# Coats for goats



## Goatzrule (Feb 7, 2013)

I remember reading somewhere that putting coats and goats can actually make them colder and can affect their fur growth. Is this true? Is there a valid argument against putting coats on them (unless they truly need it)


----------



## ksalvagno (Oct 6, 2009)

They really should have built up a good coat on their own. Usually deep bedding and plenty of hay should take care of it. But certainly in extreme circumstances a coat is fine.


----------



## MadCatX (Jan 16, 2018)

I had one on Bonnie last year for awhile until she pulled it off and tried to eat part of it. This year we've let their coats grow and she looks like a brown barrel right now so I agree with Karen.


----------



## Goatzrule (Feb 7, 2013)

I looked it up and this is what I found 
"Goat don’t need coats. They don’t need sweaters. They don’t need blankets. Putting any kind of coat on a goat will inhibit the growth of their natural winter coat. It will also keep them from being able to puff out their coat to trap body heat, and this is one of their best defenses again the cold. A little shivering is also nothing to panic about – it’s another natural body response that helps to produce body heat. If the shivering is severe or persistent however, do give their temp a check. Unless the goat has some kind of special condition (illness, recently clipped, newborn) that interferes with maintaining body temperature, keep the coat off your goat."


----------



## MadCatX (Jan 16, 2018)

LMBO - Fluff their fur out - Ill have to get a pic of Bonnie she looks like a ball out there lol.


----------



## Einhorn (Jan 2, 2014)

I'd add that if a goat gets sopping wet it can be bad. Too warm of a coat makes a goat sweat (because you put the coat on in anticipation of it getting cold) Then as the temp drops, the sweaty goat is now a cold goat.
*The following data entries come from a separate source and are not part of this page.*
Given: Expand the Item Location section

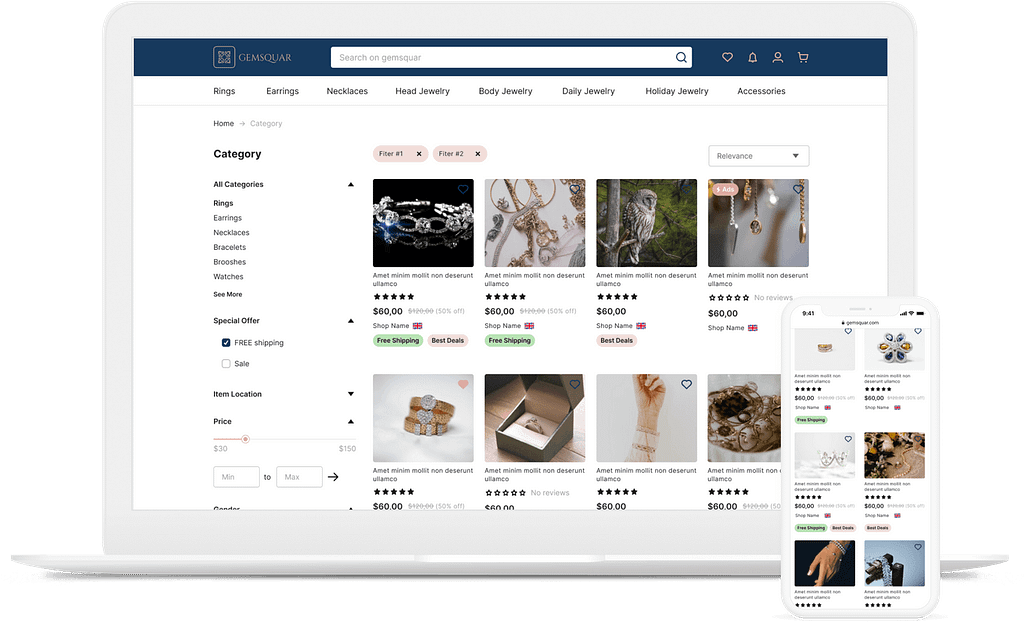Looking at the screenshot, I should (350, 394).
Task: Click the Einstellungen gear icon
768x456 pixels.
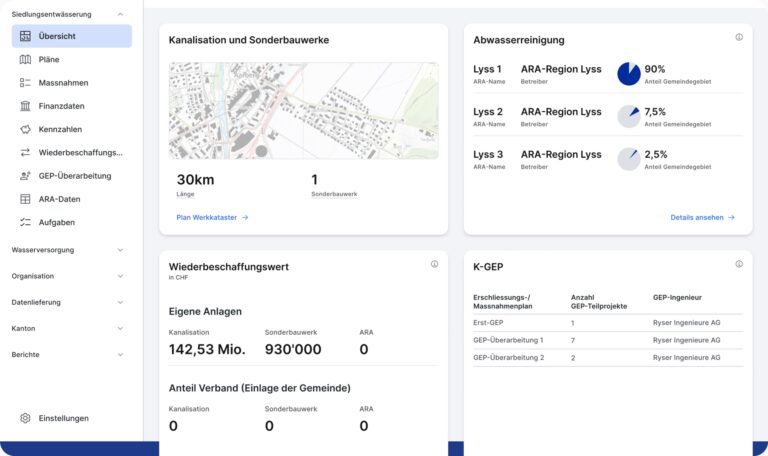Action: click(x=26, y=418)
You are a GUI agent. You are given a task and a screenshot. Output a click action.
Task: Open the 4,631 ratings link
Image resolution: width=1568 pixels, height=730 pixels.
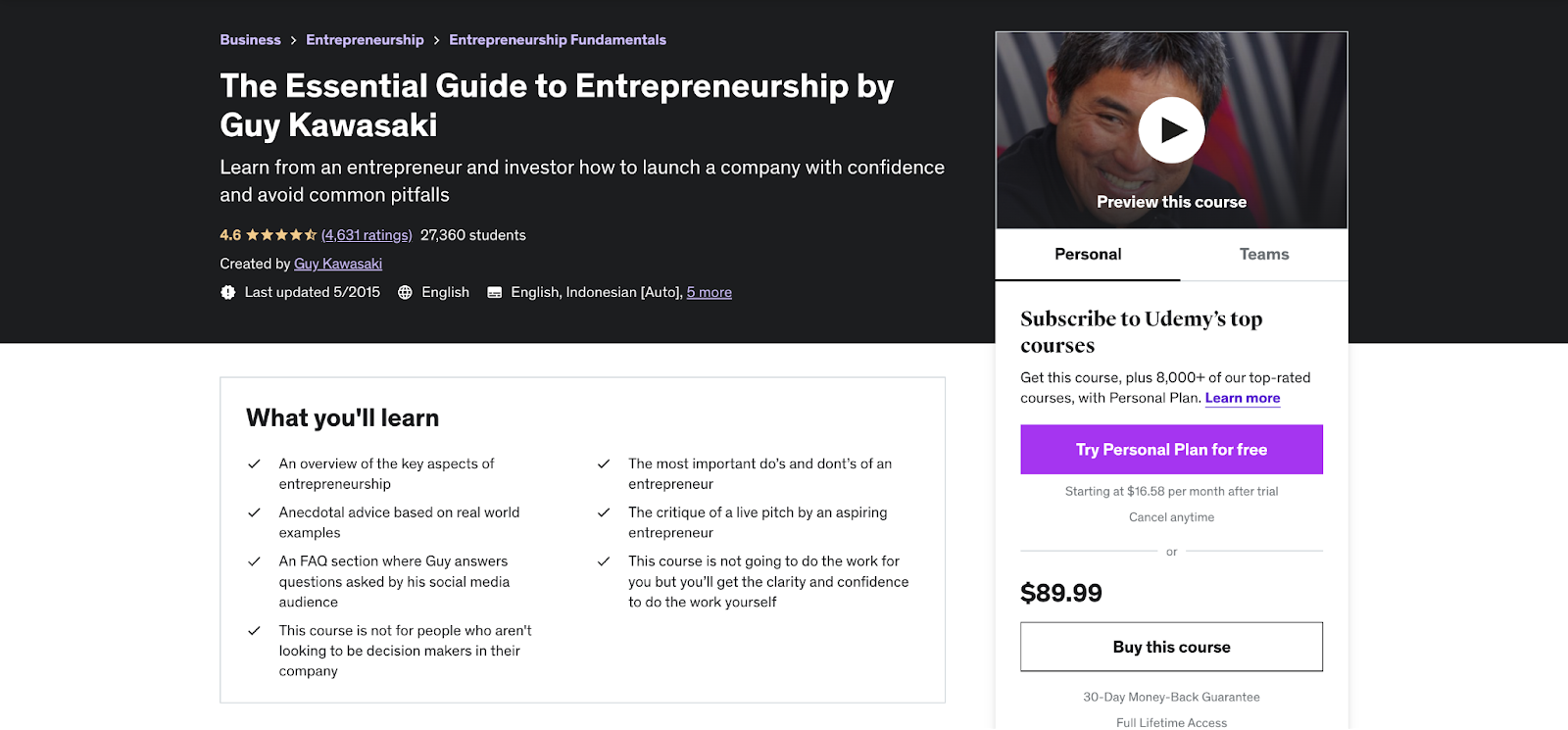click(367, 235)
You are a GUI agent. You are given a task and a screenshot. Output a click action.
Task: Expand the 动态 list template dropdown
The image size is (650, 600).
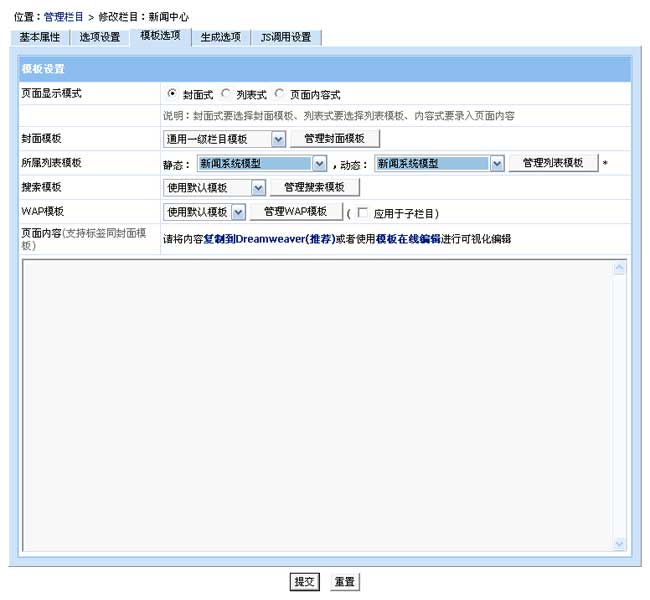click(439, 163)
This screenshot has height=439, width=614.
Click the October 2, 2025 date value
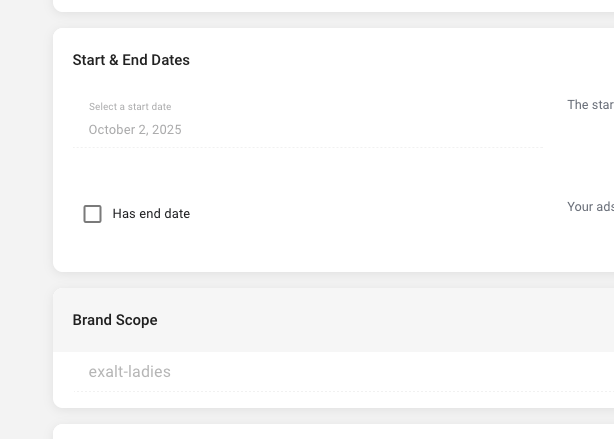point(135,130)
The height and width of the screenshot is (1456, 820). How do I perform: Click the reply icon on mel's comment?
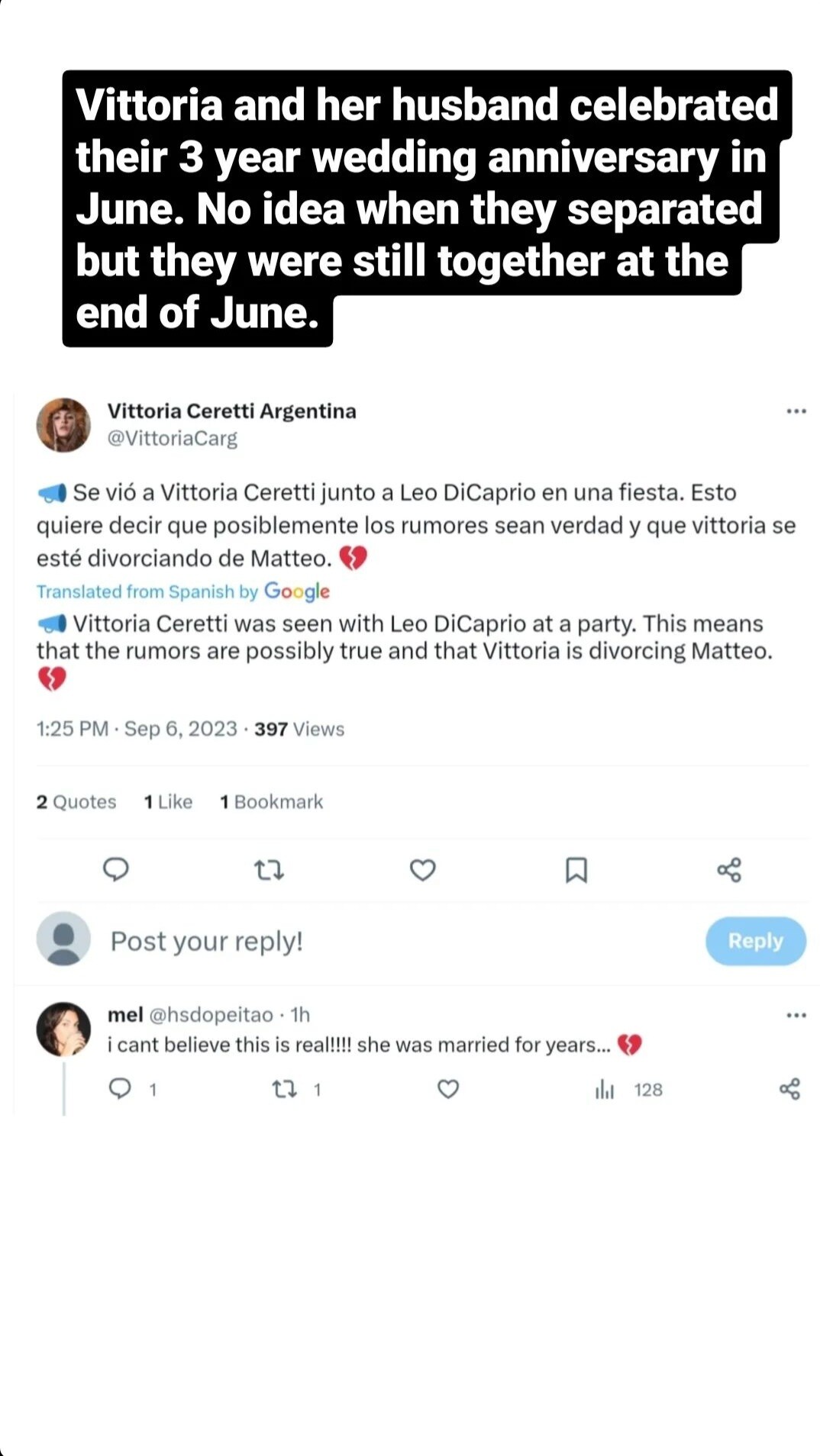[x=120, y=1088]
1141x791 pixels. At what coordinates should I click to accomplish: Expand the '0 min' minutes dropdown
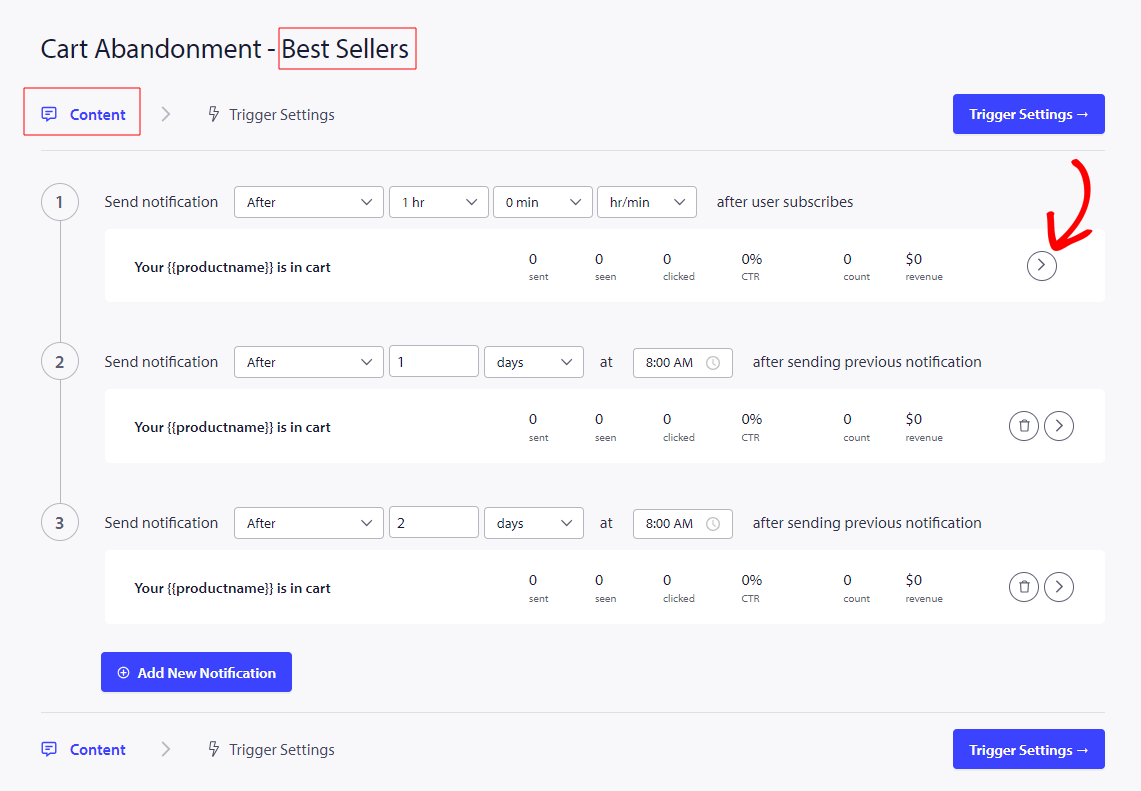(x=542, y=202)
Although i have seen rain coats on lambs and that's about the cutest thing ever!


----------



## littleheathens (Apr 27, 2019)

We bought a couple of horseware brand goat coats on sale and I was so happy to have them. I'm sure the goats were too! They arrived the day it dropped to more than -20 and stayed there for several days. We'd then take them off when it warmed up to single digits. Our animals were so cold they weren't moving to drink,


----------